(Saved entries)
■ ■ ■ ■ ■
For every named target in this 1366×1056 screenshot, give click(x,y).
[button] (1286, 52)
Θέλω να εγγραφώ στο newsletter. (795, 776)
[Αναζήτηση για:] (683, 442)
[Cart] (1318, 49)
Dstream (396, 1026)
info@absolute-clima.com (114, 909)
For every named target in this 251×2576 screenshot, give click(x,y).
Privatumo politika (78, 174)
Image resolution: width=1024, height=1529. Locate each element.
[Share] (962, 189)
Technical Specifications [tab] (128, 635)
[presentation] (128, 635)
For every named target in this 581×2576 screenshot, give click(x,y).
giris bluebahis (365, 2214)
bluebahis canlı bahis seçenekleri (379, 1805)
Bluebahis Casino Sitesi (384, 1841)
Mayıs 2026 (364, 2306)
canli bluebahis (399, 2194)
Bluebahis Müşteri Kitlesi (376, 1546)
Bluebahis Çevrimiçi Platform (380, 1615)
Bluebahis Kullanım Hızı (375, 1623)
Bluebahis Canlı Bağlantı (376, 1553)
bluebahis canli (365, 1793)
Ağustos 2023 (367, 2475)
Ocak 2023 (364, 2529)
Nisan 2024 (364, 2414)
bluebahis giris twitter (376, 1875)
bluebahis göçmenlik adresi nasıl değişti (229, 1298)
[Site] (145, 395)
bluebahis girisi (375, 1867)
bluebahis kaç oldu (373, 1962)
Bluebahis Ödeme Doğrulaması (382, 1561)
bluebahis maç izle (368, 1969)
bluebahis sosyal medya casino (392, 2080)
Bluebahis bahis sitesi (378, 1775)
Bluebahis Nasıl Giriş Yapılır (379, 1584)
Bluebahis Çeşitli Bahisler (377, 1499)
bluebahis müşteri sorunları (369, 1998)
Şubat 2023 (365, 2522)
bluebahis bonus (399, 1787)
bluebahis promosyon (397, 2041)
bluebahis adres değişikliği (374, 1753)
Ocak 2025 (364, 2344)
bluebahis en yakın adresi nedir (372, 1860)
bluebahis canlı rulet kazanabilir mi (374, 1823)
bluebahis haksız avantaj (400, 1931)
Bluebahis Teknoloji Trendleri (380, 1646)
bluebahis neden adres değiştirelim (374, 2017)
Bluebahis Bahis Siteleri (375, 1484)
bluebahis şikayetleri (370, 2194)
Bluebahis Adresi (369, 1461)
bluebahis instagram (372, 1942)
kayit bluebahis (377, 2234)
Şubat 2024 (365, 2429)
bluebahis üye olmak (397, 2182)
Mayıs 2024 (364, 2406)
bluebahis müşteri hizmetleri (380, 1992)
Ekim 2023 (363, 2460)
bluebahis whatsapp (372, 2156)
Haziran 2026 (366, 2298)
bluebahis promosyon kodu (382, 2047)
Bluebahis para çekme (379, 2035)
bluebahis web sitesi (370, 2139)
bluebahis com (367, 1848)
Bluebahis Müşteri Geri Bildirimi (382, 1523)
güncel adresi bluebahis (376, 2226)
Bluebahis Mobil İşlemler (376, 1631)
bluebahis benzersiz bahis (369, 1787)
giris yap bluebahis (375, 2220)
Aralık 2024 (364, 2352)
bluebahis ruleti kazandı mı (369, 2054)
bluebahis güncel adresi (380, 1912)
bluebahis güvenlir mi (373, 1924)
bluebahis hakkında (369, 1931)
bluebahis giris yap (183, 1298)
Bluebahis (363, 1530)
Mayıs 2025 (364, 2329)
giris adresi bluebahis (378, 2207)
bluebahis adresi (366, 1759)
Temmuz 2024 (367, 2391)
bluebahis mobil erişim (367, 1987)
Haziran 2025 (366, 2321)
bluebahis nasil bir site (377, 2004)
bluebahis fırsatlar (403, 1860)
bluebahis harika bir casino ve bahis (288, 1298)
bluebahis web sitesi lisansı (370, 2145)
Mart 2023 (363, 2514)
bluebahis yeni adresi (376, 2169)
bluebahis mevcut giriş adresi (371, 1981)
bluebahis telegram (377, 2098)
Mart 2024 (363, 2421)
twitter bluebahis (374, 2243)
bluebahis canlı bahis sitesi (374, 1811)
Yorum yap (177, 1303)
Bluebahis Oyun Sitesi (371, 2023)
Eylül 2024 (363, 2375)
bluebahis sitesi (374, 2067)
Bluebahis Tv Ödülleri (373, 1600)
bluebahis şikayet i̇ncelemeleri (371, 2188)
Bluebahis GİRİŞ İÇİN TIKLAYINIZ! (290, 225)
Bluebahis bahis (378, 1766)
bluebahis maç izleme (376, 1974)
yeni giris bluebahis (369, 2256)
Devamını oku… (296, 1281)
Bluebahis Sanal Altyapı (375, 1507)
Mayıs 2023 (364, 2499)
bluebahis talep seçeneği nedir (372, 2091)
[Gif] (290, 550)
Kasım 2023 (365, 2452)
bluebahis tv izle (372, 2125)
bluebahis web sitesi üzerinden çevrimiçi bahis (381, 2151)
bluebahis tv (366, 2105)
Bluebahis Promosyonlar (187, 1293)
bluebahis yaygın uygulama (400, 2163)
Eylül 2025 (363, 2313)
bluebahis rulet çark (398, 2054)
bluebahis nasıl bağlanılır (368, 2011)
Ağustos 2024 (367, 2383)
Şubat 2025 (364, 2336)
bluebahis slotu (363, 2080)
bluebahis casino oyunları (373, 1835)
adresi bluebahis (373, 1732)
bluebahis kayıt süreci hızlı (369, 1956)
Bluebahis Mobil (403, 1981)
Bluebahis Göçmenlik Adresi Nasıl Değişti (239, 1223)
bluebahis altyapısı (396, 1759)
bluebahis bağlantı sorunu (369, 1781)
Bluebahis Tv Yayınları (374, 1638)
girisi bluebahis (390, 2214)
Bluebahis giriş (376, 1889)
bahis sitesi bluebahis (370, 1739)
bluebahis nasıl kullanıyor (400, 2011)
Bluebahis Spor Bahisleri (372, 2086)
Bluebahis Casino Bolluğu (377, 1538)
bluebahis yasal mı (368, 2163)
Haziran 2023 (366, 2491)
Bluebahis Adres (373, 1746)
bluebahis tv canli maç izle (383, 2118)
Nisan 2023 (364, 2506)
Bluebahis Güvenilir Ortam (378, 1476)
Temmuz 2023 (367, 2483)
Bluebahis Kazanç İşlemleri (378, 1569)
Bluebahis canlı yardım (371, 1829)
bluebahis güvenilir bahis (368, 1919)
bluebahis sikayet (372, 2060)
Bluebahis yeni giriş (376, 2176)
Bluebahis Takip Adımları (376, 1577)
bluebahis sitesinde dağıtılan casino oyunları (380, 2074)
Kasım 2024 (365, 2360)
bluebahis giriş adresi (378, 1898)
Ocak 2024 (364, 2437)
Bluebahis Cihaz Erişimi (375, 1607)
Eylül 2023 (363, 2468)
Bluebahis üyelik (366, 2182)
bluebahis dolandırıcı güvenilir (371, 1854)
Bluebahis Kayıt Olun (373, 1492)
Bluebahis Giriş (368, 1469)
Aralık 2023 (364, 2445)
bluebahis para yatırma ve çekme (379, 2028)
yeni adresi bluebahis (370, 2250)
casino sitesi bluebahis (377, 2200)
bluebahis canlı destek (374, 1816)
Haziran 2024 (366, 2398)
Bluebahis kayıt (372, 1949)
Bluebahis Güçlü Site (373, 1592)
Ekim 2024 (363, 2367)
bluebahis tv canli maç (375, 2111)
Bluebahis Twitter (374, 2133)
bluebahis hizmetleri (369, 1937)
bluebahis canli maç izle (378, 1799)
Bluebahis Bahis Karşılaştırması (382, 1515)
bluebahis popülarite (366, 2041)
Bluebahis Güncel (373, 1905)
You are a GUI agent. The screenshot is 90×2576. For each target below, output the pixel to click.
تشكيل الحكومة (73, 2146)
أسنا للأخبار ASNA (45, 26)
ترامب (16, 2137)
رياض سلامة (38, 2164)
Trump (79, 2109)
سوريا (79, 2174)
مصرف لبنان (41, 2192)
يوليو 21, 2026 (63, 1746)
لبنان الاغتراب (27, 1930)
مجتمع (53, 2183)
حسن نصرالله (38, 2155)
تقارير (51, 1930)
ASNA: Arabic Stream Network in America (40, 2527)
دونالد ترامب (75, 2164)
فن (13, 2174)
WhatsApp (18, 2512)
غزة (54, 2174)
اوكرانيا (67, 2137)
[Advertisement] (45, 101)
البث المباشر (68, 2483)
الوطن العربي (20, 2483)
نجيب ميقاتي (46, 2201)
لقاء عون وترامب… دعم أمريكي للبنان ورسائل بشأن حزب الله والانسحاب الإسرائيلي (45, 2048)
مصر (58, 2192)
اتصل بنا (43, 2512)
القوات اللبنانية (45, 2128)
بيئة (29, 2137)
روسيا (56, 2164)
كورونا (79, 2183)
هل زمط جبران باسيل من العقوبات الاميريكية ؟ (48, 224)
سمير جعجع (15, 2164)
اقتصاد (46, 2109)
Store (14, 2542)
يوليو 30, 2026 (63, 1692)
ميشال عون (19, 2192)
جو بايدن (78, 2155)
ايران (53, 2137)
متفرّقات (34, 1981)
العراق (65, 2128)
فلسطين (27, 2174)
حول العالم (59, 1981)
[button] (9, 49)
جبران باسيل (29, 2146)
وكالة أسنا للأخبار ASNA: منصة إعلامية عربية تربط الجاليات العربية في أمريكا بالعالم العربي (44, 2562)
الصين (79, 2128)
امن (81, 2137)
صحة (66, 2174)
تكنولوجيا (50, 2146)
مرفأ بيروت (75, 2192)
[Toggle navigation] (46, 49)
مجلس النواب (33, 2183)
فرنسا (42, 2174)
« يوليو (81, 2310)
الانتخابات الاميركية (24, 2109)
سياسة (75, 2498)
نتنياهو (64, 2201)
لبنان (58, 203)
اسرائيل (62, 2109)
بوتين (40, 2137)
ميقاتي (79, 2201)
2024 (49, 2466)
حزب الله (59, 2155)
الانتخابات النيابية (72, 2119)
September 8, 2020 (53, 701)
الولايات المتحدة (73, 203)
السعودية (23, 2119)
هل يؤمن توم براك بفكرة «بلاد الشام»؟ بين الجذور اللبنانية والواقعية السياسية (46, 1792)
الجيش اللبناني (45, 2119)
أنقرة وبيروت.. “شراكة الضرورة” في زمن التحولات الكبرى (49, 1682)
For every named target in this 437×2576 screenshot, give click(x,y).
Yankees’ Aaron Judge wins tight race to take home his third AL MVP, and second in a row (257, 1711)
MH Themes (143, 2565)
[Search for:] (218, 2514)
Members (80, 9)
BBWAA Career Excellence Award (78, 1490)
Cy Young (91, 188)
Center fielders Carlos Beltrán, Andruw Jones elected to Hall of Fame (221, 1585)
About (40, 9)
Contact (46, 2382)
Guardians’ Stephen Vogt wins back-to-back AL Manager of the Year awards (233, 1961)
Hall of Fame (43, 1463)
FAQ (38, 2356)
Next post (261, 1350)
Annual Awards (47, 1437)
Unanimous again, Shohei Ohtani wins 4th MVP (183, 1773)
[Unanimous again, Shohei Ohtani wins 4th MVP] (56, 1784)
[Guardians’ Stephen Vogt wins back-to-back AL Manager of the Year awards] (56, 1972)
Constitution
■ ■ ■ ■ ■
AIM OF THE EXERCISE »
All lines in the data above from the one with "Temmuz 2023 (367, 2483)" through the one with "You are a GUI" must be repeated exactly, and no others.

OUTPUT OF THE TASK »
Temmuz 2023 (367, 2483)
Bluebahis Kazanç İşlemleri (378, 1569)
Bluebahis canlı yardım (371, 1829)
bluebahis güvenilir bahis (368, 1919)
bluebahis sikayet (372, 2060)
Bluebahis yeni giriş (376, 2176)
Bluebahis Takip Adımları (376, 1577)
bluebahis sitesinde dağıtılan casino oyunları (380, 2074)
Kasım 2024 (365, 2360)
bluebahis giriş adresi (378, 1898)
Ocak 2024 (364, 2437)
Bluebahis Cihaz Erişimi (375, 1607)
Eylül 2023 (363, 2468)
Bluebahis üyelik (366, 2182)
bluebahis dolandırıcı güvenilir (371, 1854)
Bluebahis Kayıt Olun (373, 1492)
Bluebahis Giriş (368, 1469)
Aralık 2023 (364, 2445)
bluebahis para yatırma ve çekme (379, 2028)
yeni adresi bluebahis (370, 2250)
casino sitesi bluebahis (377, 2200)
bluebahis canlı destek (374, 1816)
Haziran 2024 (366, 2398)
Bluebahis kayıt (372, 1949)
Bluebahis Güçlü Site (373, 1592)
Ekim 2024 (363, 2367)
bluebahis tv canli maç (375, 2111)
Bluebahis Twitter (374, 2133)
bluebahis hizmetleri (369, 1937)
bluebahis canli maç izle (378, 1799)
Bluebahis Bahis Karşılaştırması (382, 1515)
bluebahis popülarite (366, 2041)
Bluebahis Güncel (373, 1905)
You are a GUI agent. The screenshot is 90×2576. For each target below, output the pixel to click.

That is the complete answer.